This is my Twitter social graph. Click on the graphic to see a larger version.
Key
The font sizes for the names correspond to the number of followers, while the colour ramp (light grey to yellow to blue) is proportional to the number of listings per follower. That is, someone who has a small number of followers, but has been listed by many of those people (and others) will appear bright blue. This is designed to be a very simple measure of value and influence – you can have a few number of followers, but if many of those have considered you to be an authority in a subject (and are themselves switched on enough to know about Twitter listing) then you can be considered to be a more influential Twitterer. I bet you most of the “celebrity” accounts will therefore score poorly here, while experts will be picked out. Bad luck BTTowerLondon.
How this Compares to other Social Graphs
To make the graph, I have taken the subset of people that both follow me and I follow back. I’ve then looked at connections between these people. Doing this in Twitter is a similar idea to what has been done in Facebook and Linked-In before except that:
- The groups that appear will be quite different to what appear in Facebook. Facebook is a social network for friends, whereas Twitter is more of a social network for interests.

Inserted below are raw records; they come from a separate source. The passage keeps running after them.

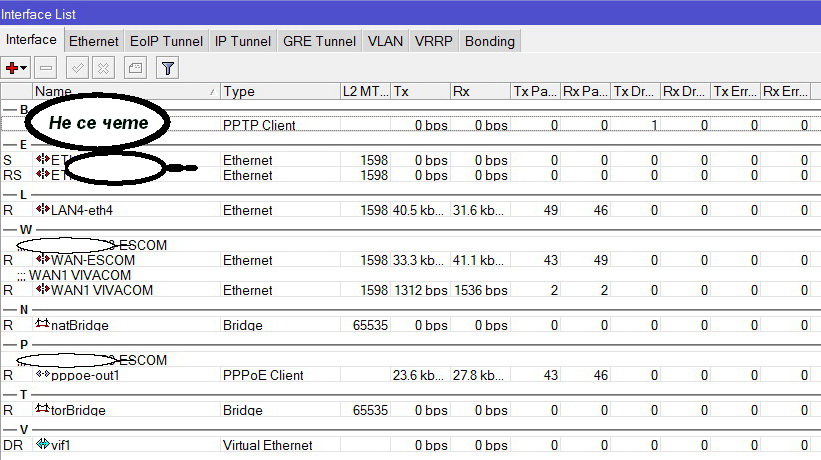Click the LAN4-eth4 interface icon

point(42,210)
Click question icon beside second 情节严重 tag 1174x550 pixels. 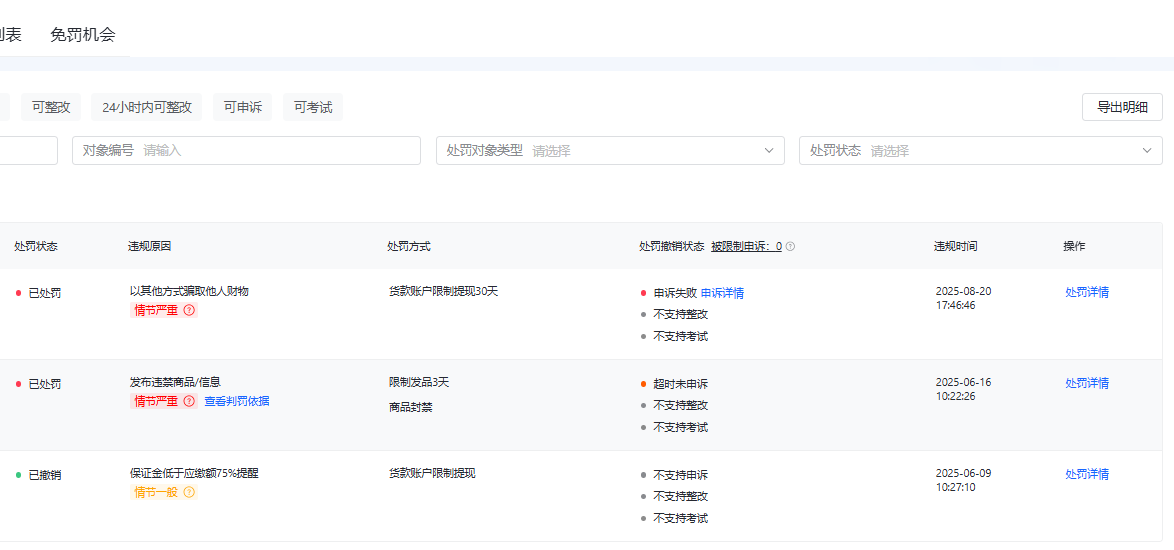(189, 401)

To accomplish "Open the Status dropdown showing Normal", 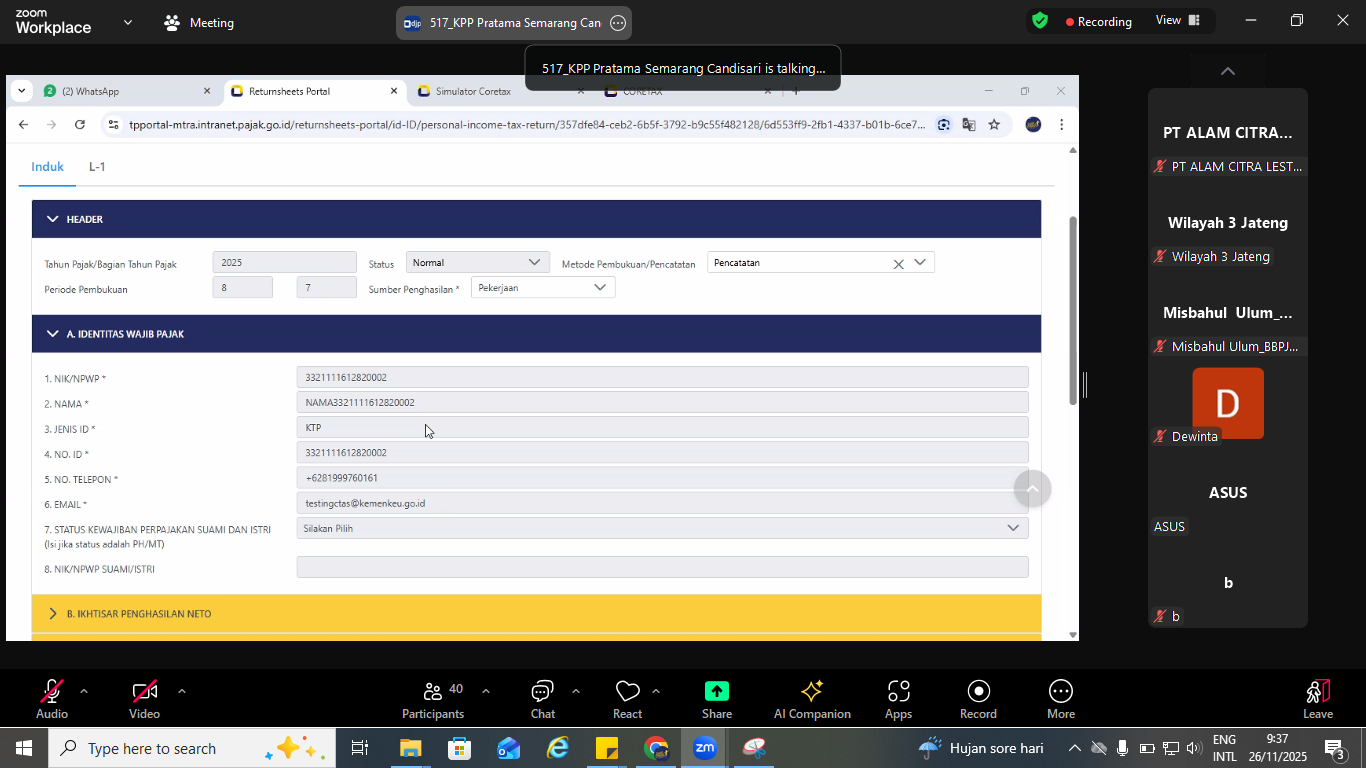I will (477, 263).
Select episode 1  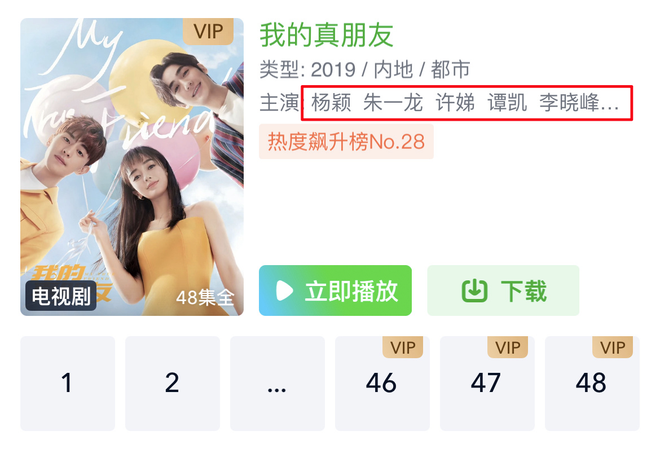click(68, 383)
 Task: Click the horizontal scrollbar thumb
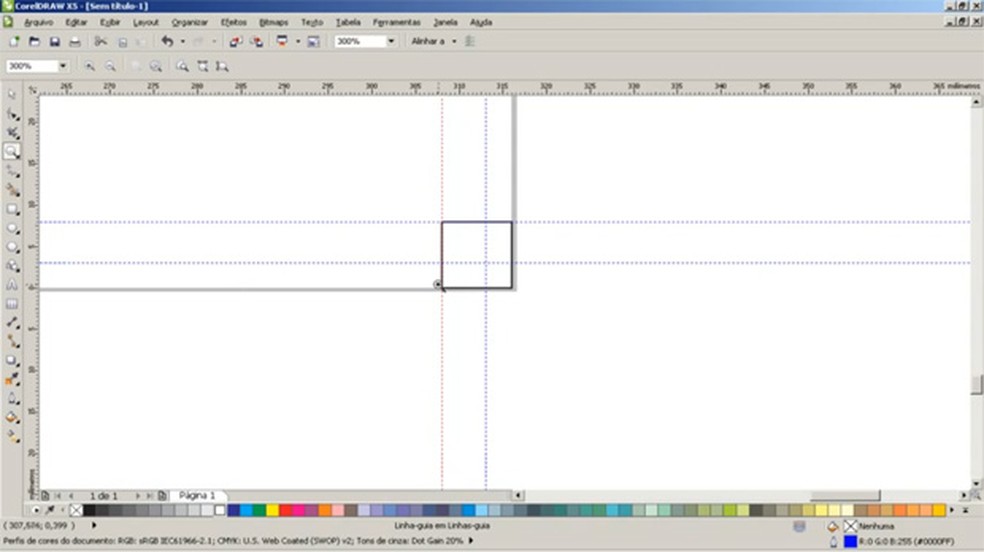click(844, 495)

- Twitter’s connections are asymmetric (you can follow people who won’t follow you back, and vice versa) which means you have to think about exactly what you are mapping.
- It’s much more of a fiddle in Twitter because you have to query each person’s connections separately.
- Twitter’s rate limits (for unauthenticated connections) are aggressive – a maximum of 150 requests an hour from a single IP. Luckily I have access to nine Linux machines which run my Python scripts nicely.
- The lack of the equivalent of Facebook “apps” that do this kind of visualisation automatically, mean you have to do it yourself. I produced the visualisation in Gephi, which is powerful but tricky to get to grips with.
There is one great thing though:
- You can build up these kinds of visualisations for anyone, not just yourself, as the raw information is accessible to anyone.
Community Classification
My Twitter network is more homogenous than I thought – a big blog of tech/geo, with the orienteers forming the main breakaway group, and some slender strands of friends on either side. Networks of friends which don’t share any connections with the other groups, will not be connected at all and will float away.
Below is a hand-done, rough community classification. Again, please click for a larger, more readable version. If I pulled in more of the metadata (profile and qualitative/quantitative) from Twitter for each person, then this could probably be done automatically – enough people in the CASA cluster, for instance, will mention CASA on their profiles, for it to be detectable, showing such people as CASA-linked even if they don’t say so themselves.
- A – The Neogeo (Geography+Technology) community
- B – OpenStreetMappers in London and elsewhere
- C – The Open Data movement
- D – Data visualisation and data journalism
- E – UCL CASA, UCL Geography and associates
- F – London general
- G – East London
- H – Running
- I – Orienteering
- J – Non-techy friends
- K – Techy friends
- L – An unlinked group of non-techy friends There are a couple of other such groups.
- M – People unconnected to themselves and the others
- N – Bike share operators
The last group is small – I follow a lot more of them, but generally these “official” accounts don’t follow back.